(Extracted records)
* begin *

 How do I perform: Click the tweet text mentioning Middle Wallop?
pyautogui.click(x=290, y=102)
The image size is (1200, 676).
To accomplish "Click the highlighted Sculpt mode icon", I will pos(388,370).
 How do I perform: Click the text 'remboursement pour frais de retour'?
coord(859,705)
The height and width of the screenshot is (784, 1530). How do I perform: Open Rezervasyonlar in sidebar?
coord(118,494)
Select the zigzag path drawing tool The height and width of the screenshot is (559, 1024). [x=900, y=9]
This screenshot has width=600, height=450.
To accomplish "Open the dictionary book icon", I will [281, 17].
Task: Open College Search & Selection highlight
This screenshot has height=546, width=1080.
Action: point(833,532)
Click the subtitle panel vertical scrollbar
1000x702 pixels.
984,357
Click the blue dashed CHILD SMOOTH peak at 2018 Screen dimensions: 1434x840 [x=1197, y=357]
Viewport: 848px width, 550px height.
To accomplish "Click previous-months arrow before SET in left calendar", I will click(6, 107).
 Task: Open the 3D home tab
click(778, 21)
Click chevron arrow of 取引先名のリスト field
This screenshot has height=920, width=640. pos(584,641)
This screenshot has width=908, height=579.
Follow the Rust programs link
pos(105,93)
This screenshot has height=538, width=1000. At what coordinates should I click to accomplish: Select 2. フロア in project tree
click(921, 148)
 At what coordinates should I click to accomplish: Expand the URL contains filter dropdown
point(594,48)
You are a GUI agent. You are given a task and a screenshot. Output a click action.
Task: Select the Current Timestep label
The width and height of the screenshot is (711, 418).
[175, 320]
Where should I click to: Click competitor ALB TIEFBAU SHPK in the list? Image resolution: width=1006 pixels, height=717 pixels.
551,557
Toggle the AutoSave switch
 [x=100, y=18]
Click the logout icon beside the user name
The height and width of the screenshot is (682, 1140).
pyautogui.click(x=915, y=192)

* end *

Given problem — Rewrite the listing above as a Markdown table with the columns "Row" and "Line", numbering each line and leaving out blank lines.

Answer to this exercise —
| Row | Line |
|---|---|
| 1 |  How do I perform: Click the tweet text mentioning Middle Wallop? |
| 2 | pyautogui.click(x=290, y=102) |
| 3 | The image size is (1200, 676). |
| 4 | To accomplish "Click the highlighted Sculpt mode icon", I will pos(388,370). |
| 5 |  How do I perform: Click the text 'remboursement pour frais de retour'? |
| 6 | coord(859,705) |
| 7 | The height and width of the screenshot is (784, 1530). How do I perform: Open Rezervasyonlar in sidebar? |
| 8 | coord(118,494) |
| 9 | Select the zigzag path drawing tool The height and width of the screenshot is (559, 1024). [x=900, y=9] |
| 10 | This screenshot has width=600, height=450. |
| 11 | To accomplish "Open the dictionary book icon", I will [281, 17]. |
| 12 | Task: Open College Search & Selection highlight |
| 13 | This screenshot has height=546, width=1080. |
| 14 | Action: point(833,532) |
| 15 | Click the subtitle panel vertical scrollbar |
| 16 | 1000x702 pixels. |
| 17 | 984,357 |
| 18 | Click the blue dashed CHILD SMOOTH peak at 2018 Screen dimensions: 1434x840 [x=1197, y=357] |
| 19 | Viewport: 848px width, 550px height. |
| 20 | To accomplish "Click previous-months arrow before SET in left calendar", I will click(6, 107). |
| 21 |  Task: Open the 3D home tab |
| 22 | click(778, 21) |
| 23 | Click chevron arrow of 取引先名のリスト field |
| 24 | This screenshot has height=920, width=640. pos(584,641) |
| 25 | This screenshot has width=908, height=579. |
| 26 | Follow the Rust programs link |
| 27 | pos(105,93) |
| 28 | This screenshot has height=538, width=1000. At what coordinates should I click to accomplish: Select 2. フロア in project tree |
| 29 | click(921, 148) |
| 30 |  At what coordinates should I click to accomplish: Expand the URL contains filter dropdown |
| 31 | point(594,48) |
| 32 | You are a GUI agent. You are given a task and a screenshot. Output a click action. |
| 33 | Task: Select the Current Timestep label |
| 34 | The width and height of the screenshot is (711, 418). |
| 35 | [175, 320] |
| 36 | Where should I click to: Click competitor ALB TIEFBAU SHPK in the list? Image resolution: width=1006 pixels, height=717 pixels. |
| 37 | 551,557 |
| 38 | Toggle the AutoSave switch |
| 39 |  [x=100, y=18] |
| 40 | Click the logout icon beside the user name |
| 41 | The height and width of the screenshot is (682, 1140). |
| 42 | pyautogui.click(x=915, y=192) |